Sie ist tatsächlich eine supertolle Schauspielerin. Sie ist eine freischaffende Schauspielerin in Zürich und spielt dort in kleinen und großen Theatern. Ich kenne sie vor allem aber durch eine Serie und aus Schweizer Kinofilmen, wo sie immer wieder kleine und große Rollen hat. Tatsächlich hat sie in der Serie [Anm. d. Red.: „Die Lehrer“, 2016], realisiert durch einen Kollegen, die Hauptrolle, eine Schulleiterin, gespielt. Und ich weiß nicht wieso, aber es beeinflusst natürlich schon extrem, wenn man diese Schulleiterin da vor sich hat. Sie spielt zwar eine ganz andere Schulleiterin, aber da hat sie mir extrem gut gefallen und dann habe ich sie tatsächlich schon wieder für eine Schulleiterin gecastet. Ich habe mich mit ihr getroffen und habe sofort gewusst, dass sie diese Rolle super spielen würde. Das hat sie dann tatsächlich getan und ich bin sehr dankbar, dass ich sie gefunden habe.

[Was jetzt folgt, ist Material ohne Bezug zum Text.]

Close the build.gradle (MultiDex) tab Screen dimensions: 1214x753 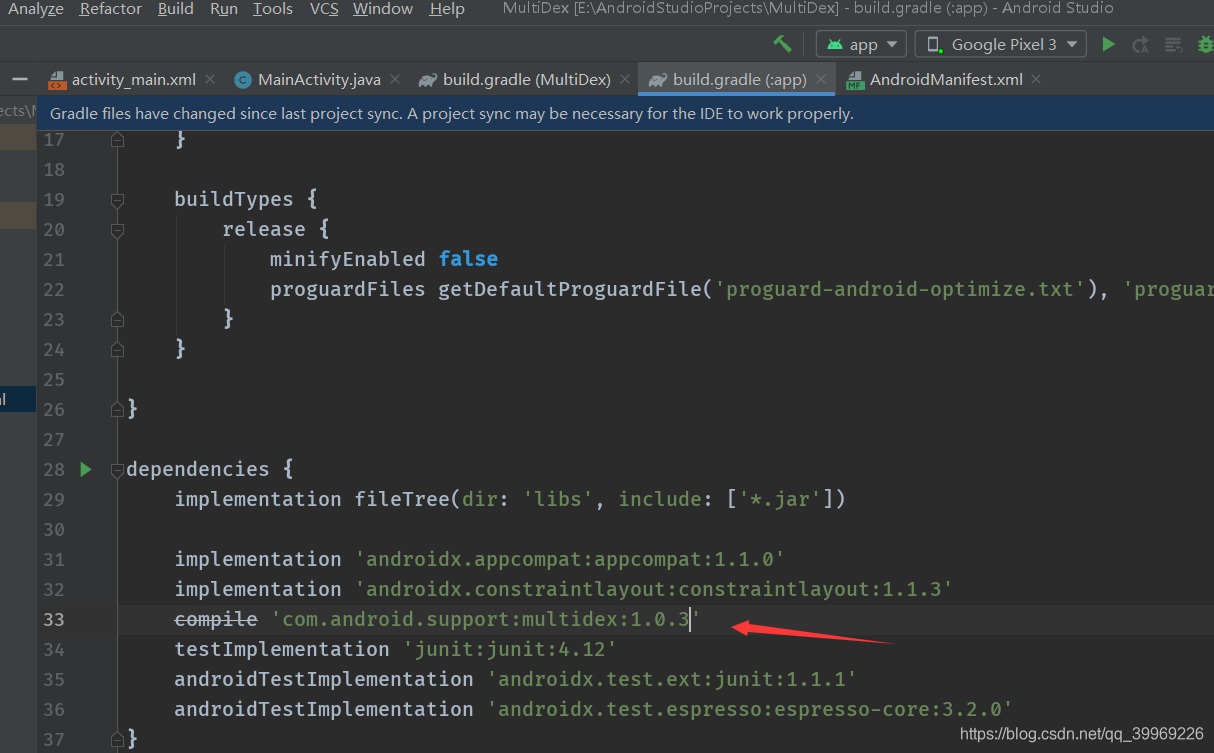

Die Schweiz und Zürich sind ja extrem klein und es gibt nicht so viele Schauspieler, man kennt relativ schnell alle Gesichter, wenn man sich in der Szene umschaut. Es ist auch noch eine große Einschränkung in der Schweiz mit den Dialekten, dass man da schauen muss: Zürcher Dialekt für Filme, die in Zürich spielen, da kann man nur aus dem Züricher Schauspieler-Pool auswählen genauso in Bern, Basel, Luzern. Es sind so viele Dialekte, dass dies allein schon eine starke Einschränkung ist. Und dieser Film hat eben in der Nähe von Zürich gespielt, daher diese kleine Auswahl. Aber es hat sich ja sehr gut bewährt.

Die Kinderdarsteller sind auch alle frei gecastet aus Zürich. Es ist für alle ihr erster Film. Es gab eine Ausschreibung und ich habe ganz viele Leute eingeladen und mit ihnen Szenen durchgespielt und angeschaut. Durch Zufall bin dann auf die beiden jungen Darsteller gestoßen, die ihre erste Rolle absolviert haben und das auch supertoll gemacht haben.

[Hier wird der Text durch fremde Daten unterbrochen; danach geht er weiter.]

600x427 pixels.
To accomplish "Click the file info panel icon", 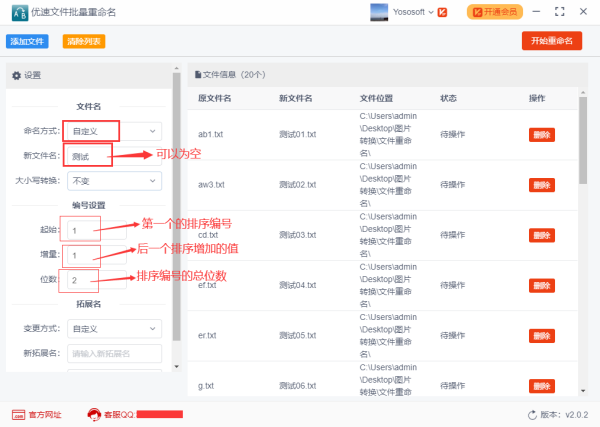I will [x=197, y=75].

Kannst Du mir zum Schluss ein bisschen mehr über dich erzählen und welche nachfolgenden Projekte anstehen?

Ich selber komme aus München, wurde dort geboren, und bin dann zum Studium nach Zürich gegangen und habe erst meinen Bachelor in Film gemacht und jetzt eben noch meinen Master in Filmregie. Das war der zweite Film des Master-Studiengangs und jetzt realisiere ich gerade meinen Master-Abschlussfilm und das ist auch wieder ein Kurzfilm, der bereits abgedreht ist. Es geht um einen jungen Mann, der einen Propellerhut findet und mit ihm in die Luft fliegt. Das ist ein extrem unpolitischer Film und eher eine Komödie. Ich mag die Abwechslung und verschiedene Genres beim Filmemachen. Ich könnte jetzt nicht sagen, ob es einen roten Faden gibt, der sich durch mein Œuvre und Genreauswahl zieht. Ich bin noch extrem in der Experimentierphase und mache möglichst unterschiedliche Filme. Im Sommer bin ich dann fertig und offiziell arbeitslos, denn als Filmregisseur wird man ja nie angestellt. Da muss ich mich um meine eigenen Projekte kümmern, aber ich sehe das ganz positiv. Da kommt sicher irgendwas auf mich zu. Das ist ja das Spannende.